Yapılacaklar:
a) "High tea" geleneğini anlatan metne göre "cream tea" deyimi neyi ifade ediyor?
b) "High tea" geleneğini anlatan metni son cümlesinden itibaren sürdürün.

Metin Parçası:
====

Öğleden sonra saat 3 ile 5 arasında çay eşliğinde alınan ve somonlu, jambonlu, salatalıklı sandviçler, İngiliz usulü "muffinler", türlü reçeller, Devon kaymağı, "scone", "trifle" (üç kat) tatlısı ve limon kremalı Victoria keki gibi keklerle zenginleştirilmiş çay seremonisi yıllar içinde "High Tea" ismini almış. "Yüksek çay" terimi, haliyle, çay saatinde verilen yiyeceklerin çeşitliliğine atıfla aristokrasiyi ve zenginliği çağrıştırıyor. Günümüzde neredeyse hiçbir İngiliz’in evinde uygulanmaz olan bu güzel gelenek varlığını artık yalnızca Londra’daki Ritz Otel ve Dorchester Otel gibi zengin ve klasik İngiliz mekánlarında sürdürüyor. İstanbul’da da Çırağan Oteli’nde. Ayrıca "tea" adını verdiğimiz öğleden sonraki yiyecekli çay öğünü İngilizlerin çoğu için ’akşam yemeği’ anlamına geliyor.
ZENGİN AKŞAMÜZERİ ÇAYI
Gerçekten de, özellikle İngiliz çalışan sınıfları için İngilizcede akşam yemeği anlamına gelen "dinner" sözcüğü kullanılmıyor; onun yerine "tea" sözcüğü kullanılıyor. Yani İngiltere’de ve İskoçya’da çok yaygın olarak günlük öğünlere şu isimler veriliyor: "Breakfast-lunch-tea". Ayrıca, her ne kadar bizler için "asil beş çayı" anlamına gelse de "high tea", gerçekte, alçak sehpalar üzerinde yenilen öğle sonrası çay partisinden (low tea) farklı bir şeyi, yüksek ayaklı yemek masasında yenilen erken akşam yemeğini ifade ediyor. Ama bence bizim "high tea" terimini "zengin akşamüzeri çayı" anlamında kullanmamız daha uygun, zira tüm dünya bu anlamda kullanıyor. Çay saatinde İngilizler, geleneklerine uygun olarak çaylarını sütlü içiyor. Ama ülkemizdeki bazı yemek tarifi yazarlarının yazdığının tersine, hiçbir zaman çaylarına krema koymuyorlar. Bu kardeşlerimin "kremalı çay" diye ansiklopediden Türkçeye çevirdikleri "cream tea" deyimi, scone, çilek reçeli ve Devonshire kaymağıyla birlikte alınan çayı ifade ediyor!
Şimdi, bu kadar girizgahtan sonra dilerseniz ’high tea’ vaktinde yenilen en popüler iki İngiliz lezzetinin nasıl yapılacağını anlatayım ki siz de bazı öğleden sonralarınızı düklere ve düşeslere layık bir çay seremonisiyle renklendirebilin. Haftaya kadar güzellikle kalın, dünya zevklerinden mahrum kalmayın.

====

[Veri kümesi satırları]
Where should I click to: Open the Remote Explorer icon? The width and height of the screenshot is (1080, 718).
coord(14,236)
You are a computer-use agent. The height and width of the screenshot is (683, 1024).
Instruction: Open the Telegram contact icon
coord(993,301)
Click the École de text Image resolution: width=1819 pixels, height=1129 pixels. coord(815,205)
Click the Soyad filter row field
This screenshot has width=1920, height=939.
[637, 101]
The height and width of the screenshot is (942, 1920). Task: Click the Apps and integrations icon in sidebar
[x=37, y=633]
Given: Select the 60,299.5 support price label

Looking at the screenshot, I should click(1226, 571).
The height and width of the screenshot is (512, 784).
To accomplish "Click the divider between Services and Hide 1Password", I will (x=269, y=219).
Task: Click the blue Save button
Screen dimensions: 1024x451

====

Görevlere Göre Yanıtlar:
a) Scone, çilek reçeli ve Devonshire kaymağıyla birlikte alınan çayı ifade ediyor.

b)
English muffin
Çay saatlerinin bir diğer vazgeçilmezi de, İngiliz usulü muffin adı verilen ama bildiğimiz tatlı muffinlerle hiç alakası olmayan tava ekmekleri. Yuvarlak, tuzlu, yassı ekmekler bunlar. Aslında İngiliz muffinleri çay saati ve sabah kahvaltısında yenmekle birlikte, hamurunun biraz daha cıvık olanından yapılan "crumpet" isimli benzer tava ekmekleri yüksek çay partilerinde daha çok yeniyor. Nasıl yendiklerine gelince, önce tavada pişirdiğiniz İngiliz muffinlerini veya "crumpet"leri enlemesine ortadan yarıyor veya kesiyor, ardından bu sıcak ekmeklerin arasına tereyağı ve reçel sürerek afiyetle yiyorsunuz. Muffinler, içleri göz göz olduğunda çok daha makbuller.
Malzemeler: 2 tatlı kaşığı (tk.) kuru maya; 1/2 tk. şeker; 1 bardak (su bardağı) ılık su; 1/2 bardak ılık süt; 3 bardak ekmeklik un; 1 tk. tuz.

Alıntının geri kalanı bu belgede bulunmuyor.